Password Incorrect – Try Again

None shall pass

Oh crap. I’ve forgotten my password. A random group of words, numbers and symbols stand between me and a document full of stories I wrote a year ago. The drafts were clumsy, rambling and a tragedy of English grammar, but they were going to polish up and be absolute crackers, I’m sure. But they are all doomed due to my absent-mindedness.

At first I didn’t panic. The ‘password incorrect – try again’ message that popped up didn’t worry me. I use the same password for pretty much everything, including bank accounts, Twitter and Tinder (which I tried once, got scared and forget about), but no, that wasn’t it. It must have been a variation on My Beloved Password. By adding an extra # or $ I was sure I’d crack the code and be crafting my precious drafts in no time.

Password incorrect – try again. Try again. Try with a capital. Try with a spelling mistake. Try again. Try again. No, that wasn’t it. Bollocks. Had I decided to change my password to something completely new on that fateful day? I cast my mind back to one year ago, like a detective returning to the scene of a crime in the desperate hope a clue has miraculously appeared.

So, one year ago I was sitting at the same table, in front of the same laptop. No revelations there. I recall

 Nope.

David Bowie had recently died and I was working my way through his albums again. Maybe in a moment of misguided inspiration, I’d changed my password to RIPStarmanFuckImSoSad in tribute?

I had not.

Maybe I’d written the password down somewhere. Although the web is heavy with articles by tech boffins warning against jotting down those precious codes, for those of us who suffer from password amnesia, it can be the difference between leading a relatively normal life and never being able to access our bank accounts again. Or ever tweet again, which is marginally worse. I scurried through my collection of old notebooks and a pile of sticky post-it notes, but not even a hint of the rogue password was discovered.

computer nerd
Me, yesterday (reconstruction)

In desperation, I googled ‘how to break Word document passwords’. I felt like a friendless teenage hacker attempting international cyber fraud. Google rewarded my treachery with a string of forum posts from other innocent password amnesiacs (or were they???) also locked out of their work, and who had resorted to creeping about the darker alleys of the internet for help.

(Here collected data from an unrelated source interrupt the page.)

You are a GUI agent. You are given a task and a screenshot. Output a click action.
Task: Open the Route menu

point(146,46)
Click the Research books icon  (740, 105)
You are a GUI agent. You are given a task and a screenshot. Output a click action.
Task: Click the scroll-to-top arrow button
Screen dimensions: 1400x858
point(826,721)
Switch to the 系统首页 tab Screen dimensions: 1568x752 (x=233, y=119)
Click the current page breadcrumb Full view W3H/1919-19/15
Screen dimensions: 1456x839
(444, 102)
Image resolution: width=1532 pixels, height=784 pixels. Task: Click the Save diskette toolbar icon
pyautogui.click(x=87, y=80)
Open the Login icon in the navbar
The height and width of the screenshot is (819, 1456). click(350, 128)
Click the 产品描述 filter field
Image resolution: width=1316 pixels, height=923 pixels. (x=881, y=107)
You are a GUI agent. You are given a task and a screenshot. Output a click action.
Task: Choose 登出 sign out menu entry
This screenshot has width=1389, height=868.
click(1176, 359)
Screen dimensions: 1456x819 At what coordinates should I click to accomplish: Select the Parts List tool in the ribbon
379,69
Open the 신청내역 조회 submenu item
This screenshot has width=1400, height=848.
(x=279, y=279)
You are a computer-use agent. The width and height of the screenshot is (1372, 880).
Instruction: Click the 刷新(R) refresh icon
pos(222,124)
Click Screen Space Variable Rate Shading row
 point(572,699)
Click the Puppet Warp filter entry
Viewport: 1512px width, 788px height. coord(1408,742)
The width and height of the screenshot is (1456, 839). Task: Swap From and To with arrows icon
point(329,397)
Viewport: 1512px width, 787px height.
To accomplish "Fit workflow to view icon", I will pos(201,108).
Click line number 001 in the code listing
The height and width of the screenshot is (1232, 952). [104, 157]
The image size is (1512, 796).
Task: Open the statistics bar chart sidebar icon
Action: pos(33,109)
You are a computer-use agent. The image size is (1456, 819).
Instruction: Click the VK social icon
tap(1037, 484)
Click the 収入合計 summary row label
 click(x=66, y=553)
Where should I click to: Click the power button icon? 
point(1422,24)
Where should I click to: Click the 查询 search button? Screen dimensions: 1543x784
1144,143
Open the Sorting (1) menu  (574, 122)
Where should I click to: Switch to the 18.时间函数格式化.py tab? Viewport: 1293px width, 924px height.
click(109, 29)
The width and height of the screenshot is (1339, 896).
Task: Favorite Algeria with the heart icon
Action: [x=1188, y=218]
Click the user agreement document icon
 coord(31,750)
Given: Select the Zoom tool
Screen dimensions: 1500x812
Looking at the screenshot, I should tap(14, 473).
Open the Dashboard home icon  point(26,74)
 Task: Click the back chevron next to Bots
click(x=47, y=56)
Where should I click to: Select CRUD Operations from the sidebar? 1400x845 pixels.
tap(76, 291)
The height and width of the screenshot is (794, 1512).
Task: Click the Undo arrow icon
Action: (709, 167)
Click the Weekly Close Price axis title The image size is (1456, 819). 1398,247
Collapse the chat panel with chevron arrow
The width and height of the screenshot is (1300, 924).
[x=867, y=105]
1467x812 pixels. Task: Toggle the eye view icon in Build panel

The news wasn’t good. It can’t be done. It’s a password, that’s the fucking point. People password-protect their work so it can’t be accessed. If a thief stole my laptop, googled ‘how to break Word document passwords’ and was sifting through my word-salad drafts within the hour I’d be apoplectic.

Mark my words, one day I will remember that elusive bastard of a password. Perhaps I will awake at 3am after the cryptic code magically appears to me in a dream. Or I’ll remember it five minutes after I’ve deleted the file forever. The world will be culturally poorer as my wonderful stories remain imprisoned inside that damned file. At least I can tell that to myself… if I’m honest can’t bloody remember if they were any good or not.

And I saved this draft without a fucking password.